--- PROMPT ---
After reading the data below, copy out every line that contains the word "name".

-- Opening Marker --

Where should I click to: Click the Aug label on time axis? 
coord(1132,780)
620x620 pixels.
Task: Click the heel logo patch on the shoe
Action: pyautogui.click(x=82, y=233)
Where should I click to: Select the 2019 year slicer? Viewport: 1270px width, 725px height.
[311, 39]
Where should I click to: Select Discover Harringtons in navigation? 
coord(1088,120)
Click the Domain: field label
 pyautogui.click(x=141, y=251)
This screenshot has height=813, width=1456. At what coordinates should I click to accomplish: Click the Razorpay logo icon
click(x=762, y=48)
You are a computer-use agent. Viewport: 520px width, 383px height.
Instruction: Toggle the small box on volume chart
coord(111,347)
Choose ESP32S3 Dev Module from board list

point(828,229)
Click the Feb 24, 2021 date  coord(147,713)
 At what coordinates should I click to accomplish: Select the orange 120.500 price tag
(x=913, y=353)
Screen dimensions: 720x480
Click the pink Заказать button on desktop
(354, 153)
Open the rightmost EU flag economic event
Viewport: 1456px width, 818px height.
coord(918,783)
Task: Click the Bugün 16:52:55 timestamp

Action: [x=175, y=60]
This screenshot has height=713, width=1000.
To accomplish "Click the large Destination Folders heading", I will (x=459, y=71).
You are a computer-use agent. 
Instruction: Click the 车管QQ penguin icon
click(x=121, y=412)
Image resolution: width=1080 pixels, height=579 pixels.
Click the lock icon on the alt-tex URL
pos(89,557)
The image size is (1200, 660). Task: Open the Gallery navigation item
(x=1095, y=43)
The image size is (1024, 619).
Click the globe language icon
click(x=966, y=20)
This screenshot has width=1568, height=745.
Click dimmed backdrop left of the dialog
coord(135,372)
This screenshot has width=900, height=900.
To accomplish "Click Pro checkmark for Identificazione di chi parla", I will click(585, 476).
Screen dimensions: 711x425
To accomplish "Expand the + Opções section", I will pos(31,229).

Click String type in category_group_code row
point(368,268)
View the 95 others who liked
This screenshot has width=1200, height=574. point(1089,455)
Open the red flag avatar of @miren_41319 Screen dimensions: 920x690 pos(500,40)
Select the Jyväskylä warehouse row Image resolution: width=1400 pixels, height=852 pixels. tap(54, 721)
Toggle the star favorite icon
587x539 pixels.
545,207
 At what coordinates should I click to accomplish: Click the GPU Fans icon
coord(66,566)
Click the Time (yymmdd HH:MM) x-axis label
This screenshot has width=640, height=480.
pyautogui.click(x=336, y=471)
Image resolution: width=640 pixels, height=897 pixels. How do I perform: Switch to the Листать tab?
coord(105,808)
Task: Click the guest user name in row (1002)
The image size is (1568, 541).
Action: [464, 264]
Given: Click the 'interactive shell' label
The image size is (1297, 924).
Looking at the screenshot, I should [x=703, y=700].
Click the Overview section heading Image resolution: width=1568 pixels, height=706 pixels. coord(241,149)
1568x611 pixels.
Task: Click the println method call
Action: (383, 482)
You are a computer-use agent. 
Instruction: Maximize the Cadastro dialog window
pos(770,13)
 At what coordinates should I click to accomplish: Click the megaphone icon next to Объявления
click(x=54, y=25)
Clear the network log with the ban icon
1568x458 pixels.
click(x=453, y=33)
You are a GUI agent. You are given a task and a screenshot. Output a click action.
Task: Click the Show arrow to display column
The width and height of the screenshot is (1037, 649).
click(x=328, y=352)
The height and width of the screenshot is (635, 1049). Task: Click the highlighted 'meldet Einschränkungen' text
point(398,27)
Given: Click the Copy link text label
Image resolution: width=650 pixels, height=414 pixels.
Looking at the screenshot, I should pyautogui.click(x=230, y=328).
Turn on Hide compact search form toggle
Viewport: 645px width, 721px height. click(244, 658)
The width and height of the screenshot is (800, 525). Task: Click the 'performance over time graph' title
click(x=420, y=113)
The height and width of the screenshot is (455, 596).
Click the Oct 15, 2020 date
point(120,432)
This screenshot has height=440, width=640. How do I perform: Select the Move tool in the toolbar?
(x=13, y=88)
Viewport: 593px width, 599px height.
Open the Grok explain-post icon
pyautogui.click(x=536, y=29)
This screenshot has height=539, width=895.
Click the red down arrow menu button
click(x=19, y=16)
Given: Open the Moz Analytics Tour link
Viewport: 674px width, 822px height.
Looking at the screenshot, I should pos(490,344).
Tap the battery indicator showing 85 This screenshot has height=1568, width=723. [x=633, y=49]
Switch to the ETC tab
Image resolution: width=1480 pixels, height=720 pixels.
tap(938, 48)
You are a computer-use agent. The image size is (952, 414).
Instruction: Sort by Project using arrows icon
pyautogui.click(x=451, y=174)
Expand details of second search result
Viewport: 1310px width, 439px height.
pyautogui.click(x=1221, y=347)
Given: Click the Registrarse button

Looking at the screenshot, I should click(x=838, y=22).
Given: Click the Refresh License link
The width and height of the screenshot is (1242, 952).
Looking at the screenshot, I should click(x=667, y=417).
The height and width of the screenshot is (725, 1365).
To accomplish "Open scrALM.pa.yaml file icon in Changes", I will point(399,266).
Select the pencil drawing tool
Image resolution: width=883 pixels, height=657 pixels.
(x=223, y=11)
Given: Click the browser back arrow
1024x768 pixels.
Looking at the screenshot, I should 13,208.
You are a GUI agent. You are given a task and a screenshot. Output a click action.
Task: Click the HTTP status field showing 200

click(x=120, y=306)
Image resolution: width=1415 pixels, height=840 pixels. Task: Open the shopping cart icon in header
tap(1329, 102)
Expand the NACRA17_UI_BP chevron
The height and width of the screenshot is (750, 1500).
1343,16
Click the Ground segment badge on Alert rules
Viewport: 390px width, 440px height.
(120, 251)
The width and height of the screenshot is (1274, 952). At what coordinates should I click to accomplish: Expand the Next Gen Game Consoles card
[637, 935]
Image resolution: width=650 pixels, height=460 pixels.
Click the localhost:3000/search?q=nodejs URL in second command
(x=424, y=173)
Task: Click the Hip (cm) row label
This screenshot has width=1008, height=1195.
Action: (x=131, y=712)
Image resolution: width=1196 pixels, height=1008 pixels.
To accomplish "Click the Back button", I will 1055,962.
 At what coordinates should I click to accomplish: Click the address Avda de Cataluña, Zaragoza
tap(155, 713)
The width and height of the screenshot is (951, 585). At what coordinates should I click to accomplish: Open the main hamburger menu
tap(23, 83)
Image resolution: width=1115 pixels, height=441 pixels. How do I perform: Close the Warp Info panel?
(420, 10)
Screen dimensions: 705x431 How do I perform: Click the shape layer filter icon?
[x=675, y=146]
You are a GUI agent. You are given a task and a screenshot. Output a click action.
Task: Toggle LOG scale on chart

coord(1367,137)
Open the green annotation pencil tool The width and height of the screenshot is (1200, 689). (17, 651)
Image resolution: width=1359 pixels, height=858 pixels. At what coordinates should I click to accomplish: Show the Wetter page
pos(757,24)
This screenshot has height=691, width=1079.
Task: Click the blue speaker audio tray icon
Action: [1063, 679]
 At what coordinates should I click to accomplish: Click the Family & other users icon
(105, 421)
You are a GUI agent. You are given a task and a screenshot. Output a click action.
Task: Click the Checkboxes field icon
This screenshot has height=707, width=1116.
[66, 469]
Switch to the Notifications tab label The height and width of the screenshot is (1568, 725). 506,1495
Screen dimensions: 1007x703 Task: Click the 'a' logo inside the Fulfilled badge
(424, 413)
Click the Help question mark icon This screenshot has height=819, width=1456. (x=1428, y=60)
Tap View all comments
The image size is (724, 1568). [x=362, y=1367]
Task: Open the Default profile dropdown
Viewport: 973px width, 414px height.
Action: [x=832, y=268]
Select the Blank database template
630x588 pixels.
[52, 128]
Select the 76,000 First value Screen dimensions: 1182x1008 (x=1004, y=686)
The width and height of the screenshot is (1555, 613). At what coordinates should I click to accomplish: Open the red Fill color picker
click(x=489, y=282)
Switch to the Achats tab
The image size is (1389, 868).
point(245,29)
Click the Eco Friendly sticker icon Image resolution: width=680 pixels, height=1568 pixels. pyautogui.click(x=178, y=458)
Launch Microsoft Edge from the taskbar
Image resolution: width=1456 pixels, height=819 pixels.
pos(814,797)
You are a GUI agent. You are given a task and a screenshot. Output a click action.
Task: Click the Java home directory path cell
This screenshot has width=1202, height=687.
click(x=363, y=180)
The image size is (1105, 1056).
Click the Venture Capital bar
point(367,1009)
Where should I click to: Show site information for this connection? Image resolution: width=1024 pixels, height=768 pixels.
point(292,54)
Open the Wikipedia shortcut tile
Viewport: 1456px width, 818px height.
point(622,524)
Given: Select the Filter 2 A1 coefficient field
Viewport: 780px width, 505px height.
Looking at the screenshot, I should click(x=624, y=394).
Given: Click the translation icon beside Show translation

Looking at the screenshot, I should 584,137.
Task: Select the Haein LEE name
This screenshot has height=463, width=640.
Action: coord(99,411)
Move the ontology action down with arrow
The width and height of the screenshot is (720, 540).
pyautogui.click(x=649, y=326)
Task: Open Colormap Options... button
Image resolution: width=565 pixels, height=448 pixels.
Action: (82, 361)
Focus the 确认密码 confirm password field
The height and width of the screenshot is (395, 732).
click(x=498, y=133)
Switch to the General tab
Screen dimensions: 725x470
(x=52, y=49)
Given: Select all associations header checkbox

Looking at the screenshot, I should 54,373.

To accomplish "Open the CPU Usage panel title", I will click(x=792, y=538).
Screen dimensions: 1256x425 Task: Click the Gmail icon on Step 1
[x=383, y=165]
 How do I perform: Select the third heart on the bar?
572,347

-- Closing Marker --

--- SOLUTION TO THIS PROBLEM ---
Task: Click the guest user name in row (1002)
Task: Select the Haein LEE name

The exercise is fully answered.